[The problem]: Collect each line of the items below that contains the word "menu".

[Supplied records]:
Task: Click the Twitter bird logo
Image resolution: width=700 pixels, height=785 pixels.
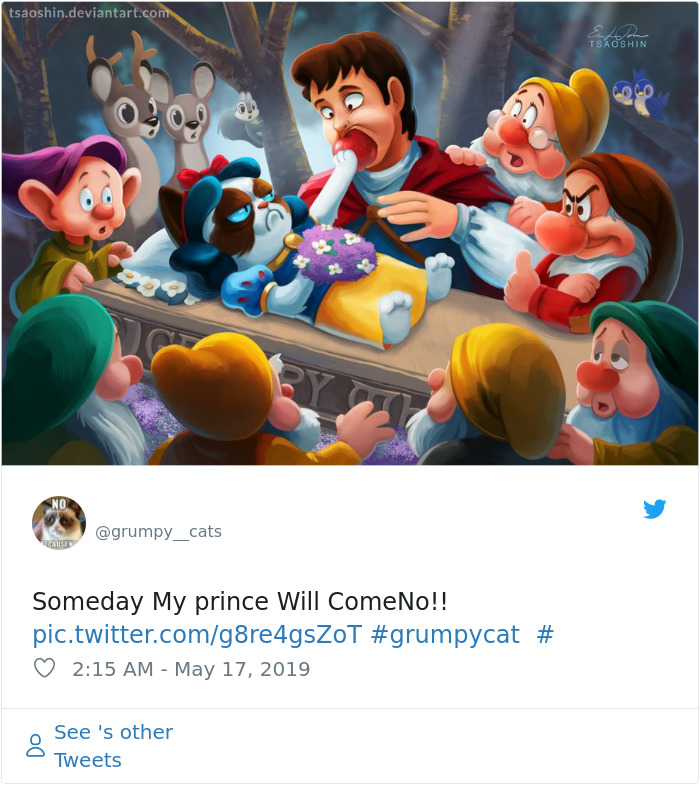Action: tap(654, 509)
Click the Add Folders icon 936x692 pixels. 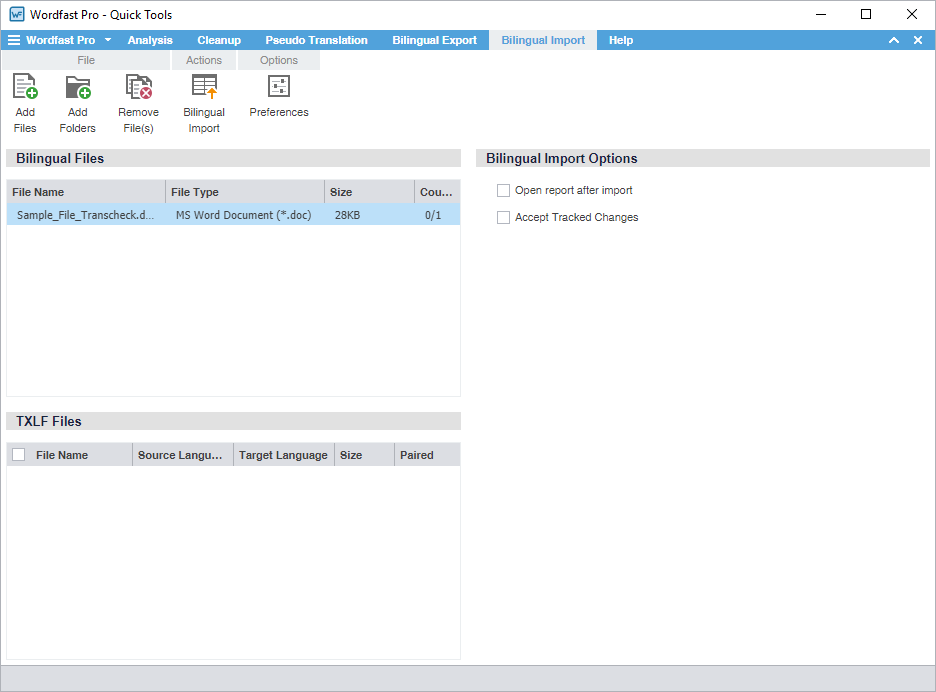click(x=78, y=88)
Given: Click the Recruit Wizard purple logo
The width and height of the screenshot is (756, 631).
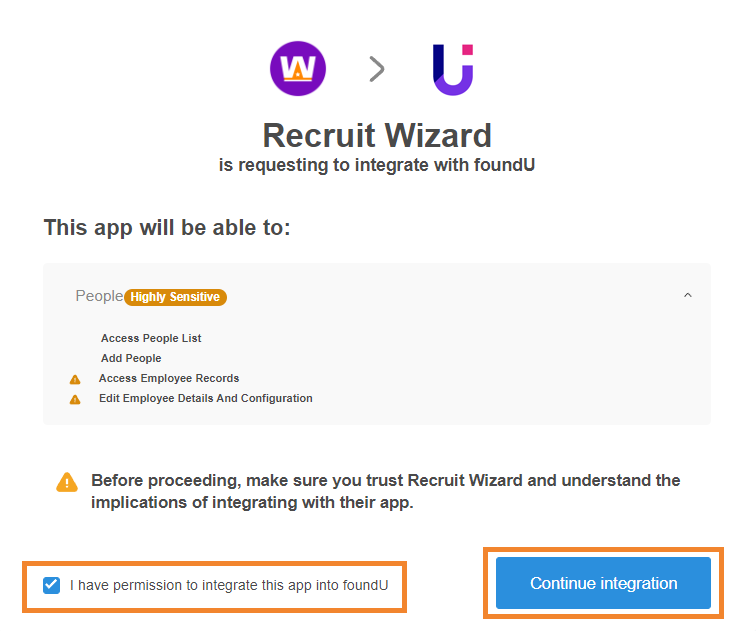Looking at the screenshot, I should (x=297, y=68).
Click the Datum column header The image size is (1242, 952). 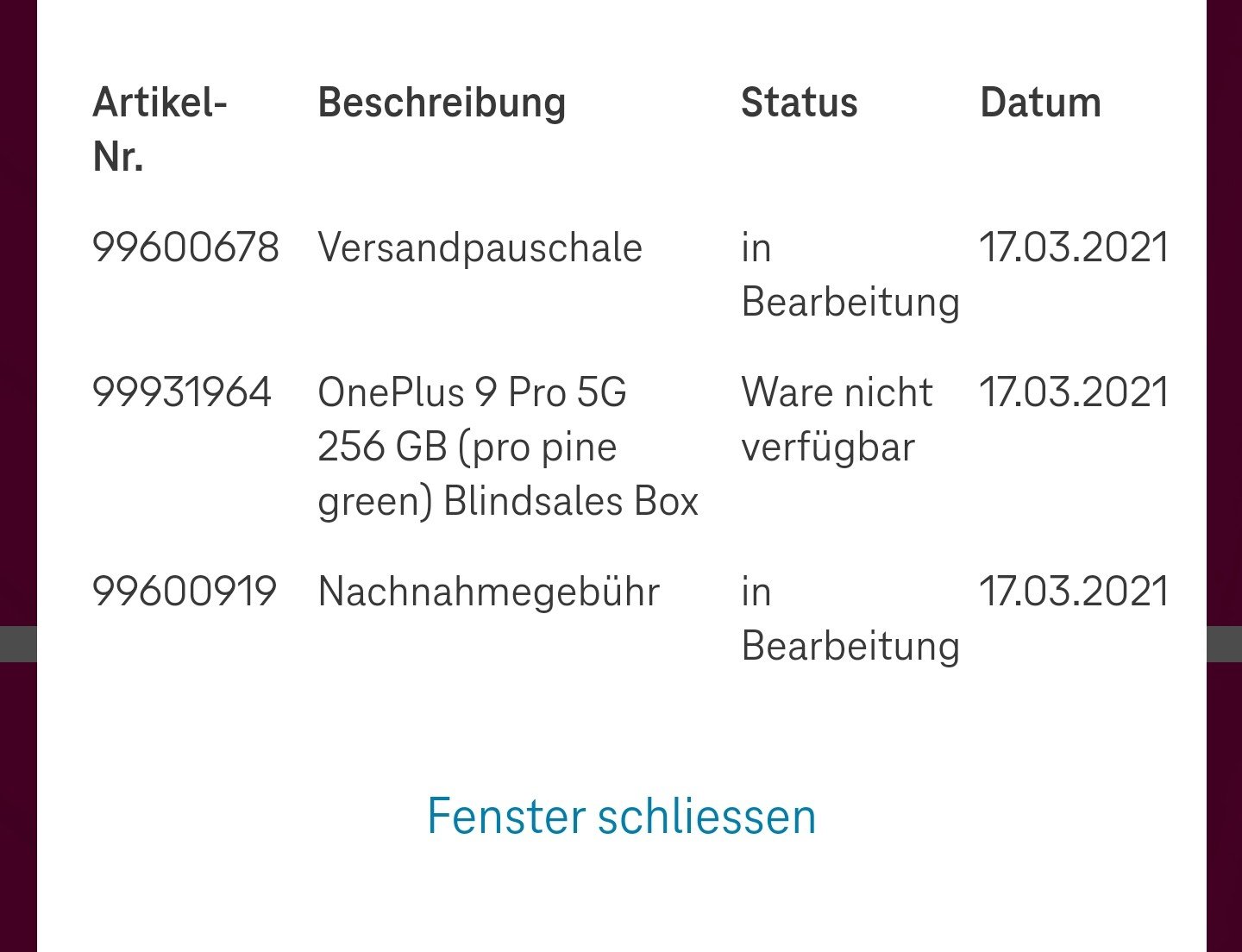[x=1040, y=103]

--

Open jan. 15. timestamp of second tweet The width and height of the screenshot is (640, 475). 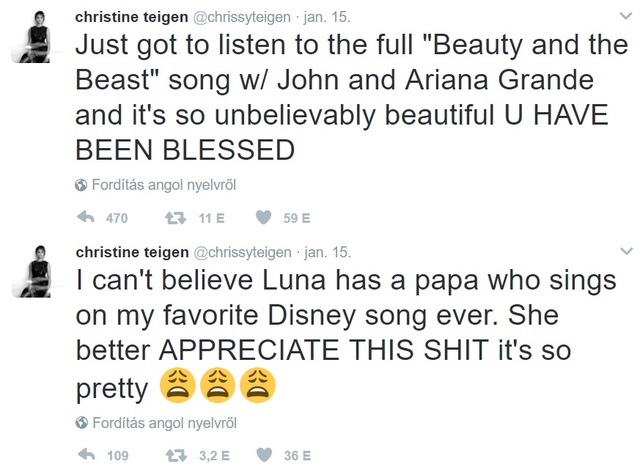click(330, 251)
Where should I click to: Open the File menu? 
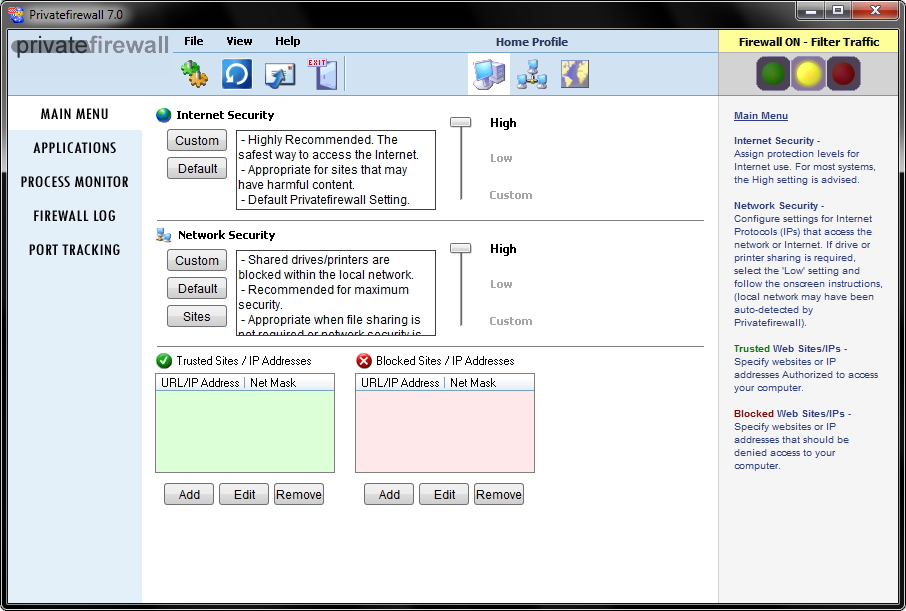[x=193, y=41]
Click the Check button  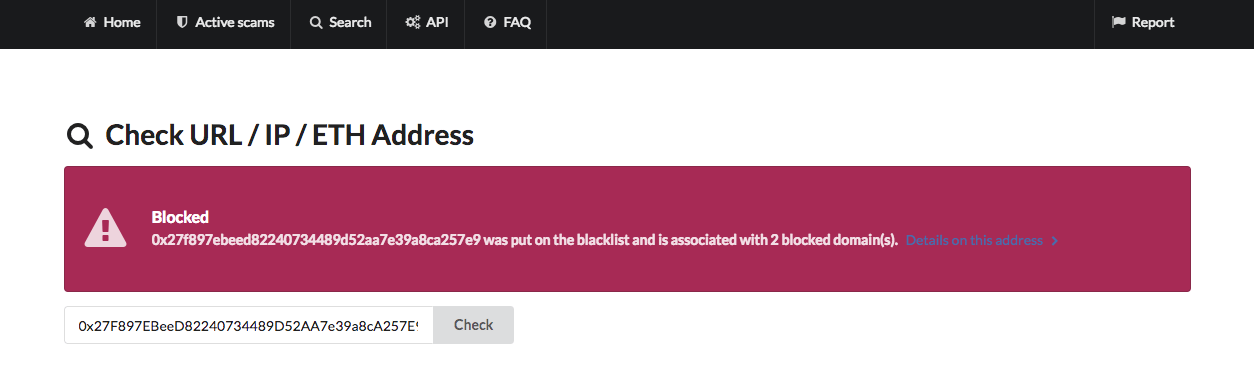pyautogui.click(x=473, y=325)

--

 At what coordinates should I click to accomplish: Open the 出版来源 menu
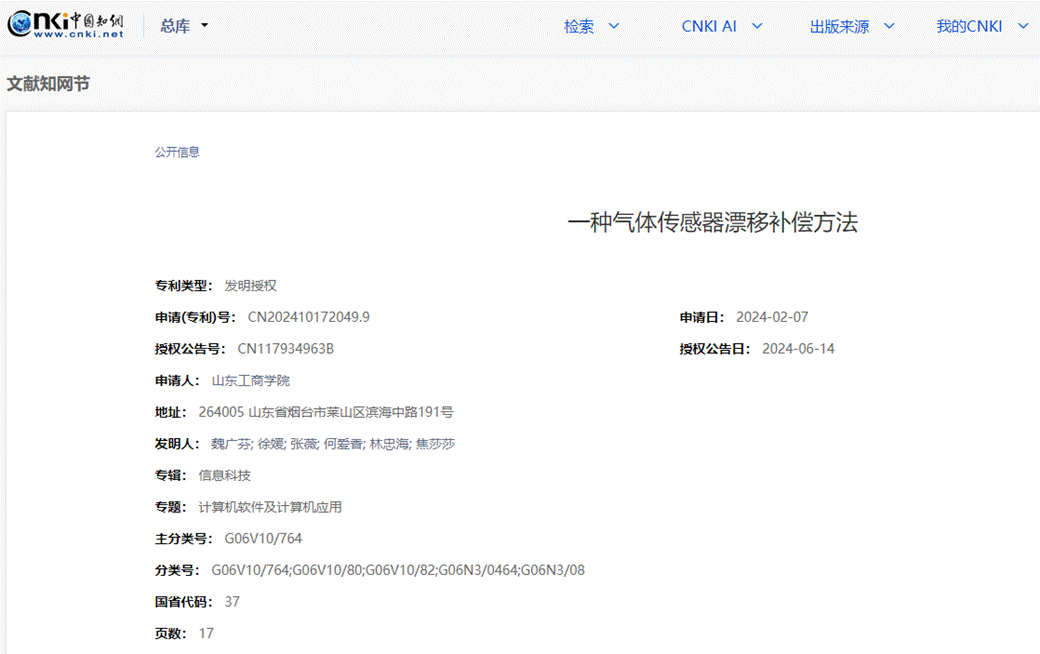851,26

[Written answer]:
Where should I click to: Open the File menu? 
 At what coordinates should I click to accomplish: Open the 出版来源 menu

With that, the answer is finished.